Haliburton had served a term in colonial politics, making several radical speeches. He then became a circuit judge—as is Sam's traveling companion, the squire—and with the Sam Slick sketches he began an enormously successful career. Sam Slick was as well known as Dickens's Sam Weller, and Artemus Ward is reputed to have acknowledged Haliburton as "the father of American humour."

It is humor of a colonial kind, energetic rather than polished, bold to the point of indecency, prepared to be offensive for a bit of fun, and "altogether nateral." For all of Haliburton's delight in puns, his humor has none of the starched fussiness of the early Punch, and it rests not on wittiness but on a thing well and vigorously said.

"The Clockmaker" depicts Sam's strategy in selling his wares. He relies on flattery and vanity to gain his initial point and on inertia to clinch it. Once the Flints have become accustomed to an article they do not really need, they will find it difficult to give up.

Yet such homespun matter is the least of the sketch. It is sustained by all sorts of resonance and allusion. Sam begins his pitch by admiring the deacon's farm: "If I was to tell them in Connecticut there was such a farm as this away down East here in Nova Scotia…." Nova Scotia is even further "down East" than Connecticut or Maine. Sam appears to be flattering, but he is making a joke against the place too. Then there is a rather gratuitous, crude playfulness about the deacon's fine deep bottom and of running a ramrod into it. This prurience leads to a Sternean whisper about the deacon's continuing vitality, preparing the way in turn for the risqué business from Tristram Shandy in which Mrs. Flint promises to remind her husband to wind up the clock every Saturday night, a better-regulated clock than Walter Shandy's. The disappointment is that Haliburton signals his effects. For example, Sam hands the key to the deacon "with a sort of serio-comic injunction," and the deacon seems to wish that the experiment with the ramrod be tried in the right place. Humor and criticism are all the more effective when not flagged in this way. Sam notices that the idle folks of Nova Scotia "do nothing in these parts but eat, drink, smoke, sleep, ride about, lounge at taverns, make speeches at temperance meetings, and talk about 'House of Assembly'." The contradictory inclusiveness of these activities is in the manner that Stephen Leacock would take up, and it is in what became the characteristically Canadian manner of resisting categories.

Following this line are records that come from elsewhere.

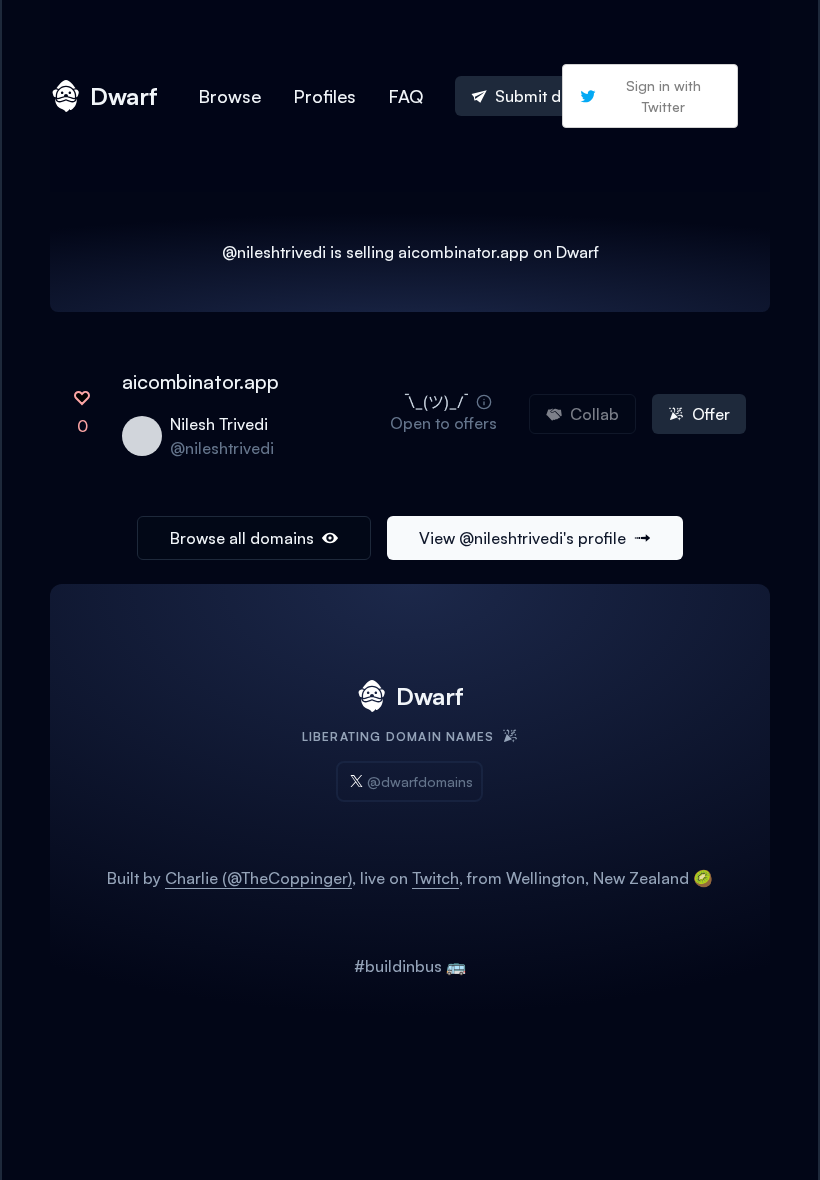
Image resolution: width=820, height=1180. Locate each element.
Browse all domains (242, 538)
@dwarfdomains (420, 781)
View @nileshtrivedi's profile (522, 538)
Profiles (324, 96)
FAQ (405, 96)
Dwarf (124, 96)
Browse (229, 96)
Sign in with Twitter (663, 96)
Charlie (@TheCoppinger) (258, 878)
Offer (711, 414)
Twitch (435, 878)
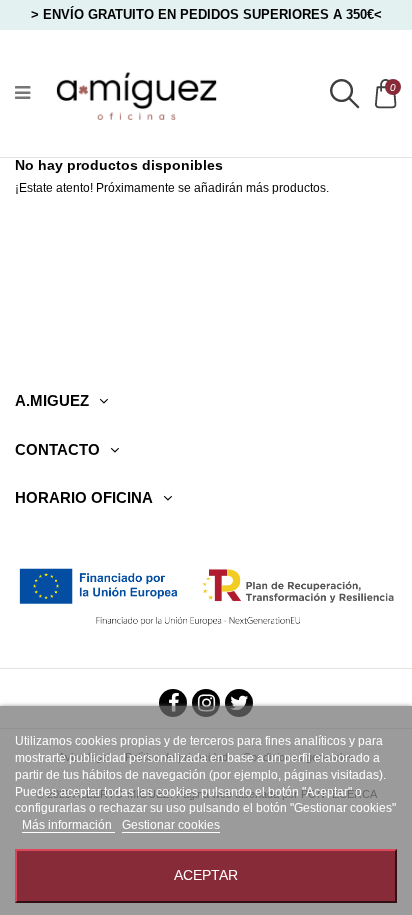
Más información (68, 825)
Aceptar (206, 875)
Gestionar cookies (171, 825)
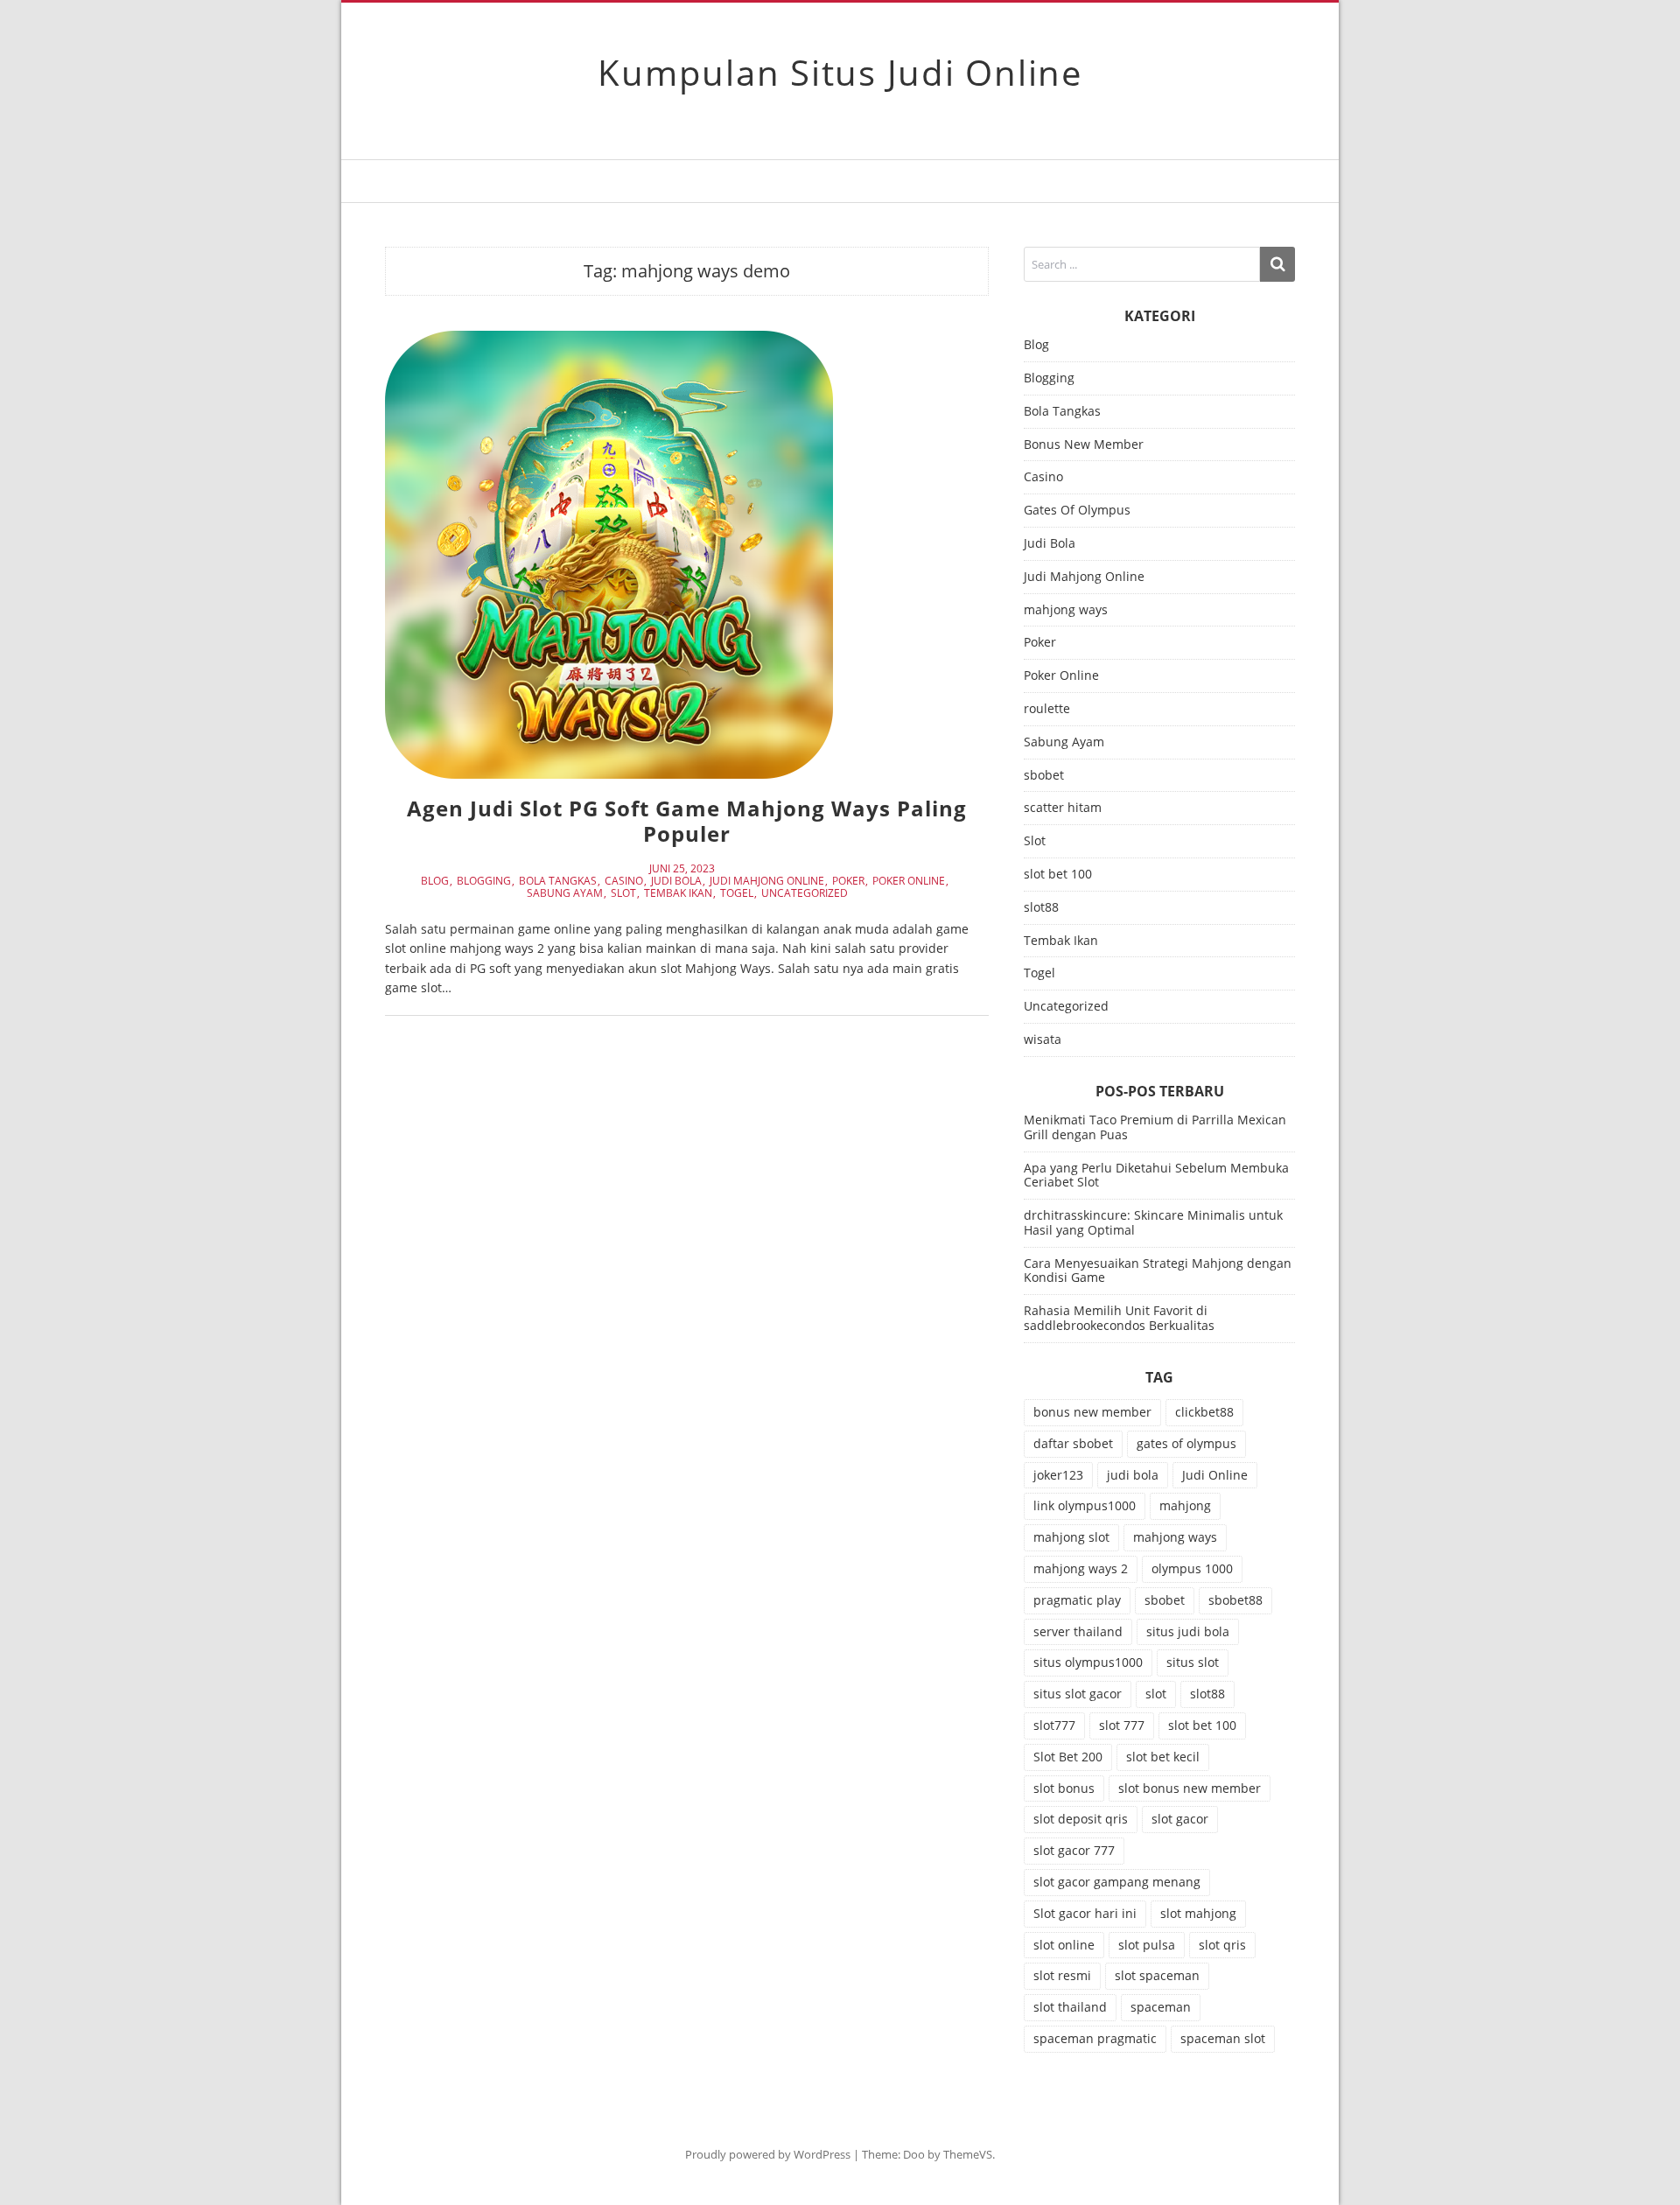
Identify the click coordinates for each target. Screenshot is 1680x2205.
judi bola (1132, 1474)
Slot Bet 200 (1067, 1756)
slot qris (1222, 1944)
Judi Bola (676, 881)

"The Clockmaker" is carefully organized to demonstrate a standard moral proposition about how to put time to good effect. Precept and example reinforce each other. Yet here too the point is ambiguous, for Sam puts time to his own advantage and keeps his eye upon the time, whereas the Flints and the Bluenoses appear not to know its proper value. Sam's 600 percent markup on his clocks is a harsh and unsentimental way of making the point. His unyielding readiness to speculate is an aspect of his authenticity as a figure and of his slightly intimidating authority as a commentator on colonial affairs.